_HOW TO COMPLETE THIS TASK_
Begin at the line with "You are a GUI" and output every line through the end of the records, exactly as given. Omit pictures.

(Saved entries)
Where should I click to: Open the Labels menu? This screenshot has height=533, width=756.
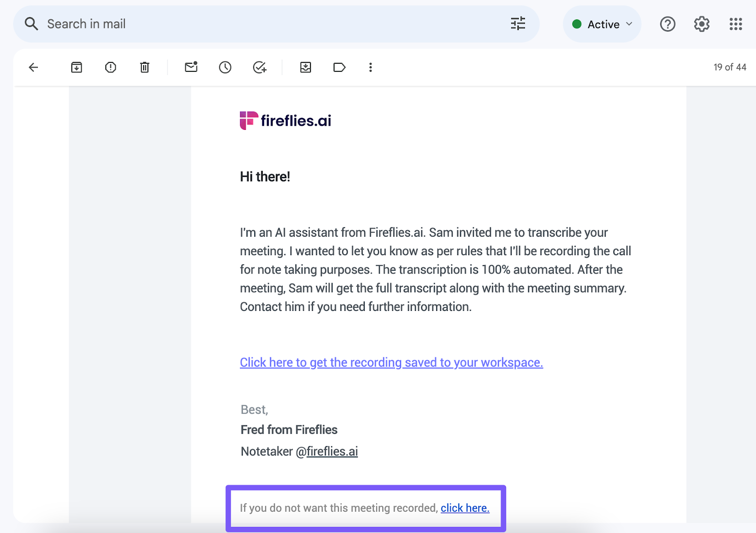[x=339, y=68]
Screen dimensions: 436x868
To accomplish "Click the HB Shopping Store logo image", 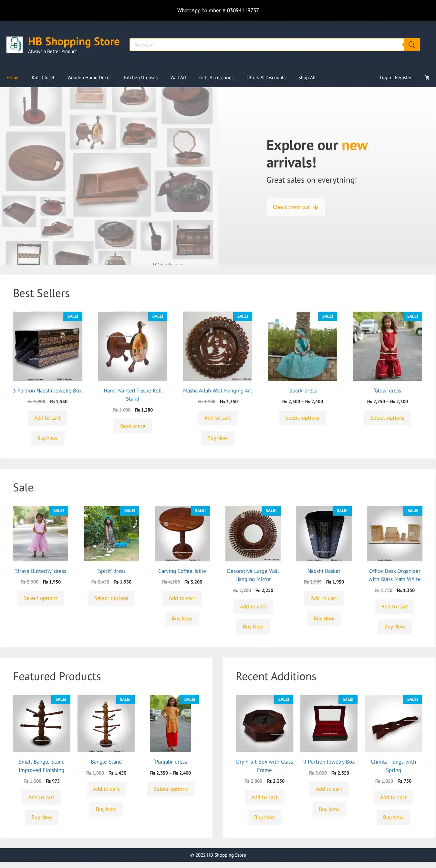I will (14, 44).
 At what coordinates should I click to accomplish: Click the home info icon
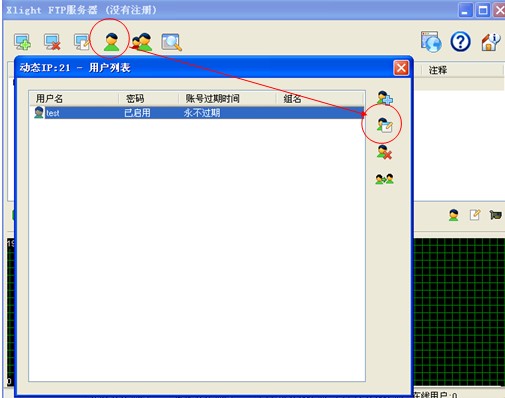[491, 42]
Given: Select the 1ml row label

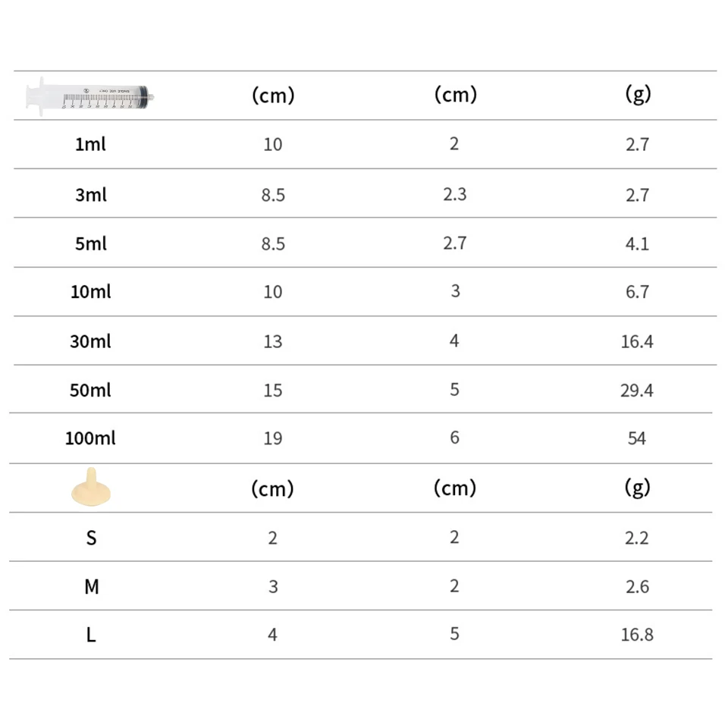Looking at the screenshot, I should [x=90, y=144].
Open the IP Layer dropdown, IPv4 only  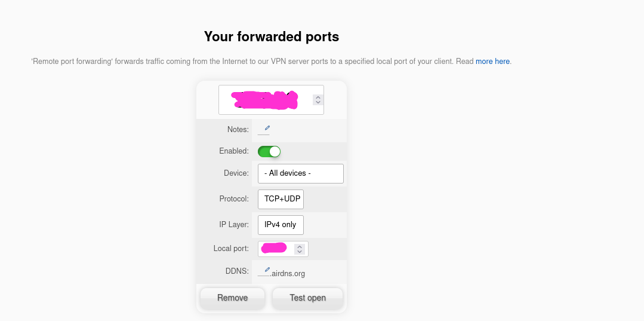point(281,225)
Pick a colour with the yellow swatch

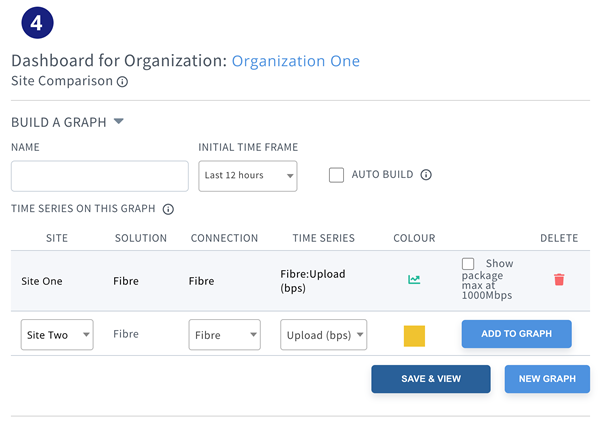point(414,336)
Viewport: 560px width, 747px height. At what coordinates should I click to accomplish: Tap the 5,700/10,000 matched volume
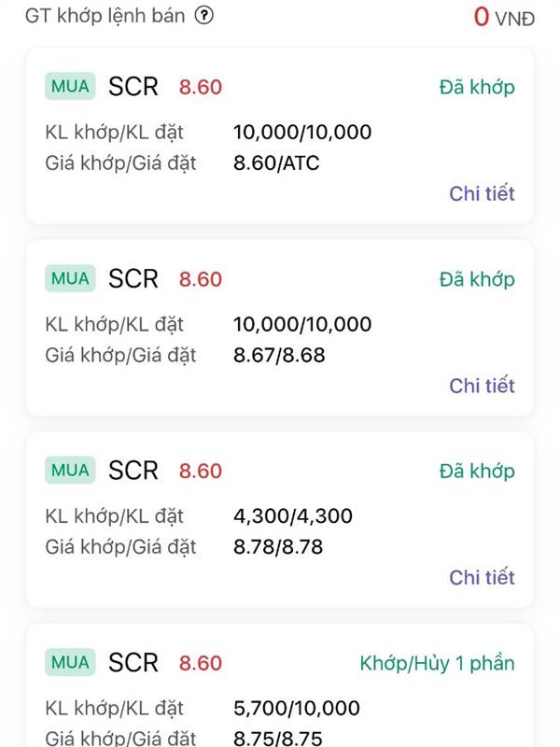[x=297, y=708]
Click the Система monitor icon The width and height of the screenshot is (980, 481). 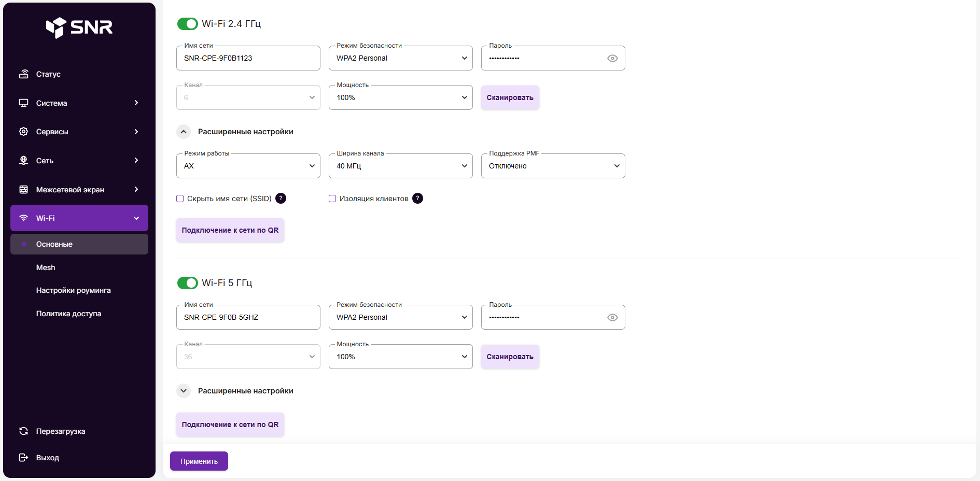point(24,103)
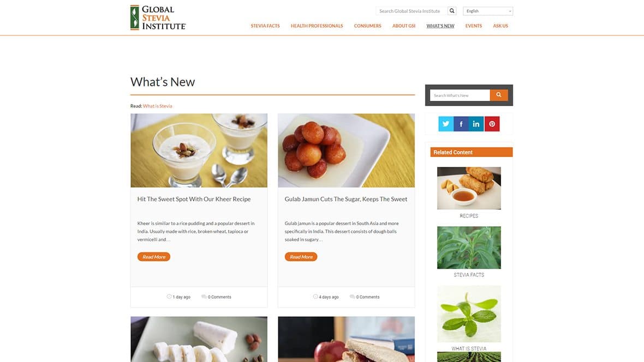Share via the Pinterest icon

click(x=492, y=124)
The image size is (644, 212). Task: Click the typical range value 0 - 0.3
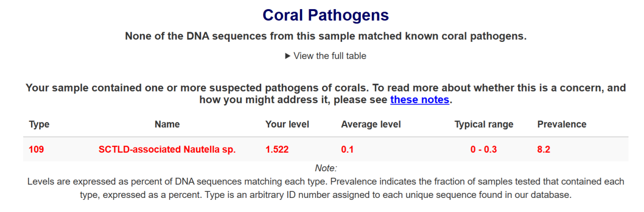point(484,150)

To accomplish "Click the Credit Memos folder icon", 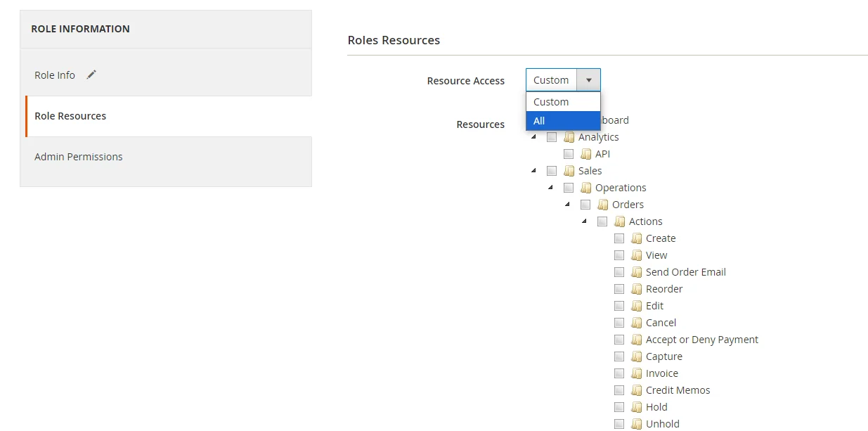I will pos(637,390).
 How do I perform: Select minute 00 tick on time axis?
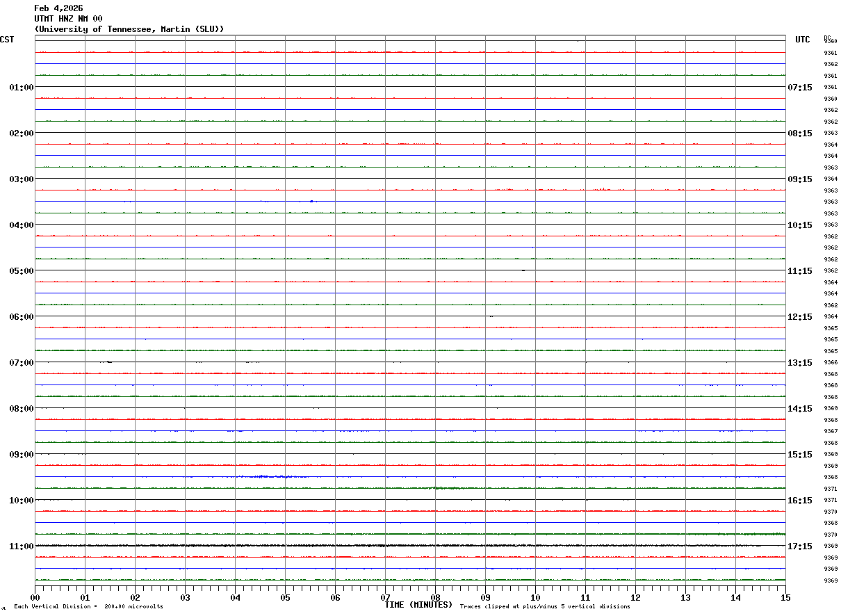tap(35, 597)

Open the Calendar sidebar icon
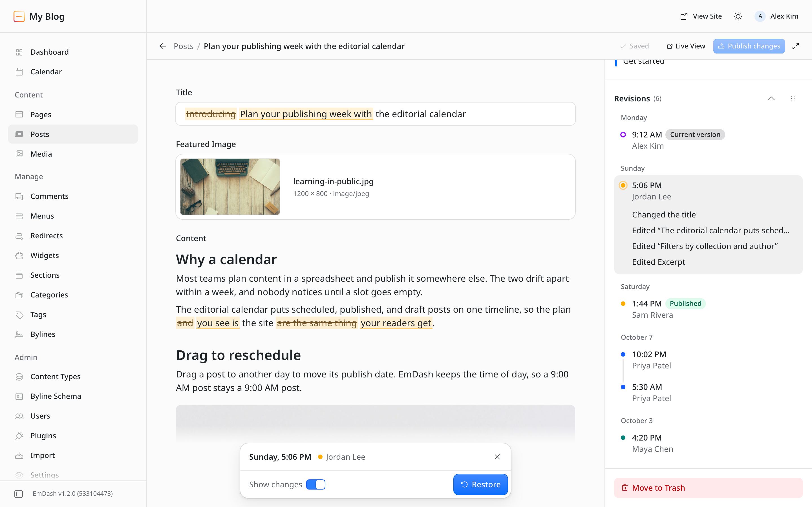(19, 72)
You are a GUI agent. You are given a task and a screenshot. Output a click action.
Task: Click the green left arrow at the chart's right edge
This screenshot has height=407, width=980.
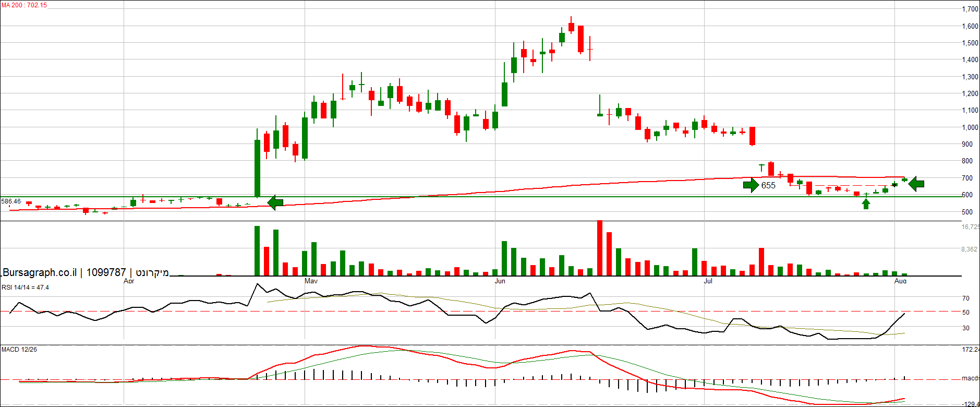916,184
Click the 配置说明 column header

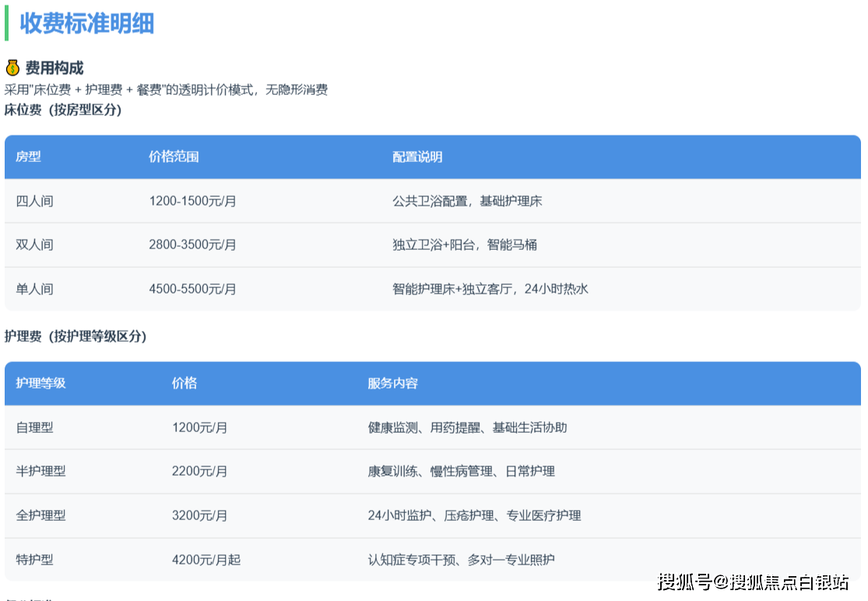(417, 157)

_WRITTEN REPLY_
You are a GUI agent. You are given a task and a screenshot. Output a click action.
Task: Click the green left arrow at the chart's right edge
This screenshot has height=407, width=980.
916,184
Click the 配置说明 column header

(417, 157)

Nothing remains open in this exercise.